Records drawn from a dataset
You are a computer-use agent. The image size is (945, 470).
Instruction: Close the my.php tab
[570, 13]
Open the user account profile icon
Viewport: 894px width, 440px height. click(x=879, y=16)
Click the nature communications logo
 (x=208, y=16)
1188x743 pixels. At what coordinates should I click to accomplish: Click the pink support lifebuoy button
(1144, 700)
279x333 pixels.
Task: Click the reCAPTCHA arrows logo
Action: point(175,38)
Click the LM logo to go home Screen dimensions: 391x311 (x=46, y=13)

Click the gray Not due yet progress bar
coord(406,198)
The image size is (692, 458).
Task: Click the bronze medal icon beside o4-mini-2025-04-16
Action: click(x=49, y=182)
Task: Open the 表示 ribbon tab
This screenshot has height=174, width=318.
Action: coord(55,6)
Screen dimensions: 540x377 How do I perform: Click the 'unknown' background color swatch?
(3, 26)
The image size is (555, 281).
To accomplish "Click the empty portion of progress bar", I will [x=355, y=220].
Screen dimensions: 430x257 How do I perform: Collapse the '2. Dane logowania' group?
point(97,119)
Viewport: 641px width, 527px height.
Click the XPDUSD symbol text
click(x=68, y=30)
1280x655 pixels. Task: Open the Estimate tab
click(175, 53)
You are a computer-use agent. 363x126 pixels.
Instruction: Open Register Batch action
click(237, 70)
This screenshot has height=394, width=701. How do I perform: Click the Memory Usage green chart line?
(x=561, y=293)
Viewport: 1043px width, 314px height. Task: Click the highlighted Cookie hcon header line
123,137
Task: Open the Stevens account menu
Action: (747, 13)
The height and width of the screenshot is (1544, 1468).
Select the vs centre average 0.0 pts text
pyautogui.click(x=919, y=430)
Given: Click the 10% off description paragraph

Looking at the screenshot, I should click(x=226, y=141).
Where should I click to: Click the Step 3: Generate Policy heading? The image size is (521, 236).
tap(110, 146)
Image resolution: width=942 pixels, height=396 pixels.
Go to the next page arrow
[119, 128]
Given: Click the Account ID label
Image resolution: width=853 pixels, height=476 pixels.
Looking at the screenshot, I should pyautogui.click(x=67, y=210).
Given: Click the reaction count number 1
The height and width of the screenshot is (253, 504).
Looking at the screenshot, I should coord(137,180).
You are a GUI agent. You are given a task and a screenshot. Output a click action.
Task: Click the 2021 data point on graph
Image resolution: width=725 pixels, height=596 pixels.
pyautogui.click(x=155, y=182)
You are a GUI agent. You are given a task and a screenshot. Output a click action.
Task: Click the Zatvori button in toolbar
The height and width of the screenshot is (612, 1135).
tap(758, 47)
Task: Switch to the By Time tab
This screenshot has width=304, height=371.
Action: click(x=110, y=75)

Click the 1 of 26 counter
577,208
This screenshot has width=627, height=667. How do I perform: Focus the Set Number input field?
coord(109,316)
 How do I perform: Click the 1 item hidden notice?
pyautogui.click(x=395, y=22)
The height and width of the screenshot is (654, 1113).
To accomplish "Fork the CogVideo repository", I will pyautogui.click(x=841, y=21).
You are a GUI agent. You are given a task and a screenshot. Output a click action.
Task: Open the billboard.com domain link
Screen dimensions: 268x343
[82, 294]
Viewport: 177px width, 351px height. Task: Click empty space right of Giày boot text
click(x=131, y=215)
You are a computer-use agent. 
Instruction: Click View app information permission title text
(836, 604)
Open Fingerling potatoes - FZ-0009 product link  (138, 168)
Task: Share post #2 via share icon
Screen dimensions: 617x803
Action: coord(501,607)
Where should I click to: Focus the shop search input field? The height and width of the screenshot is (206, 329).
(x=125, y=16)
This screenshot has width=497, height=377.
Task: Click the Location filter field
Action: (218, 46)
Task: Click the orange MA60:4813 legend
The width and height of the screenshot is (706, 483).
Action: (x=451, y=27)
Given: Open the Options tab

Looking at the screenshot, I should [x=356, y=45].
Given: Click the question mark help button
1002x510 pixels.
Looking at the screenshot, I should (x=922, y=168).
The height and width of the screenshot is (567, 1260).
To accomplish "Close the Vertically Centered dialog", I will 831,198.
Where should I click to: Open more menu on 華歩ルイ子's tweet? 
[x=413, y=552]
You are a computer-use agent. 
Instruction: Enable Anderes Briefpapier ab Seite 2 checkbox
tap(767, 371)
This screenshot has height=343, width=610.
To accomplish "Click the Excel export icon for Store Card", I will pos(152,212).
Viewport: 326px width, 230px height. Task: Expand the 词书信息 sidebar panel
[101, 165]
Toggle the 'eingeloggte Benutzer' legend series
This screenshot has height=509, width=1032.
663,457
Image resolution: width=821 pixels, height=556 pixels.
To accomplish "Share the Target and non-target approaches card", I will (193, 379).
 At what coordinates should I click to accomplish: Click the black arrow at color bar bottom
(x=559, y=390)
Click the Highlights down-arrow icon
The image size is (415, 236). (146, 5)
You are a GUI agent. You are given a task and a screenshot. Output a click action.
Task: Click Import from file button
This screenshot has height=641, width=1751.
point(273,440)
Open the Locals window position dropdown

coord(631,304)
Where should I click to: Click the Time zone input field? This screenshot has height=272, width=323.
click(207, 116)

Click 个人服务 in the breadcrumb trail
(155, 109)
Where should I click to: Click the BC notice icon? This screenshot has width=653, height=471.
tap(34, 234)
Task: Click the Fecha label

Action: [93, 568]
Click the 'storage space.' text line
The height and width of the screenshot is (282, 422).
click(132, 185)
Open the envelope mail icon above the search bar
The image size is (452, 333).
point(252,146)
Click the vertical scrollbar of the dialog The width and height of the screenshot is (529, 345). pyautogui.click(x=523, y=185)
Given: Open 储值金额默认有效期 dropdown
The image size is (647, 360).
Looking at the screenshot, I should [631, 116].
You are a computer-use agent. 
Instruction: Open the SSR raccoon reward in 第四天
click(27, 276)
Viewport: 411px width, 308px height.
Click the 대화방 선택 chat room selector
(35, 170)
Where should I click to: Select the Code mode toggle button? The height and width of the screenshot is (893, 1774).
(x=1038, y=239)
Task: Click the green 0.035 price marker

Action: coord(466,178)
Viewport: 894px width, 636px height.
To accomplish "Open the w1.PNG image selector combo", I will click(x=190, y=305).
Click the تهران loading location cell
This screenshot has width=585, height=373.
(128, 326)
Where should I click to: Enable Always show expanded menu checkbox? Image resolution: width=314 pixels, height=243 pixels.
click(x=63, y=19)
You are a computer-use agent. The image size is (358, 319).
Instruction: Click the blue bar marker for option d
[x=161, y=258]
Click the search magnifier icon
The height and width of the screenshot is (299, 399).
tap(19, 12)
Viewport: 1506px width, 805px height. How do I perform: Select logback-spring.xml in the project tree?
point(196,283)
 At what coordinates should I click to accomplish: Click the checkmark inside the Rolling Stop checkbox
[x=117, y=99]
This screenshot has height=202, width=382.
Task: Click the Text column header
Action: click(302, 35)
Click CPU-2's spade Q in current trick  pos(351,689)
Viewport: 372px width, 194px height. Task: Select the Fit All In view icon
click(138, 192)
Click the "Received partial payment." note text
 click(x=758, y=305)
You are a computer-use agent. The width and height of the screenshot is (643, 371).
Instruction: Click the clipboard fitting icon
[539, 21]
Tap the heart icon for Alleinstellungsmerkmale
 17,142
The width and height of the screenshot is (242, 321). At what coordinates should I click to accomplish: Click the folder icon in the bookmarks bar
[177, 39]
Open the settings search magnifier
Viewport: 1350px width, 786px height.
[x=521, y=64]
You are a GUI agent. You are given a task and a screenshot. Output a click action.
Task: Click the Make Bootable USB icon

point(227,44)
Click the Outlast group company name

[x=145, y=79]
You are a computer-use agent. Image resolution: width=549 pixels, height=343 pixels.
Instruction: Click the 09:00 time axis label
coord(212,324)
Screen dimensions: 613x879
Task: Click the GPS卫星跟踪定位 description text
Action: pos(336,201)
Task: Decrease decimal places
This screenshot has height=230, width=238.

ASSIGNMENT:
Where in the entries does the word "dialog" occur? Copy out each line that has it.

EXERCISE OUTPUT:
To accomplish "Close the Vertically Centered dialog", I will 831,198.
Click the vertical scrollbar of the dialog The width and height of the screenshot is (529, 345). pyautogui.click(x=523, y=185)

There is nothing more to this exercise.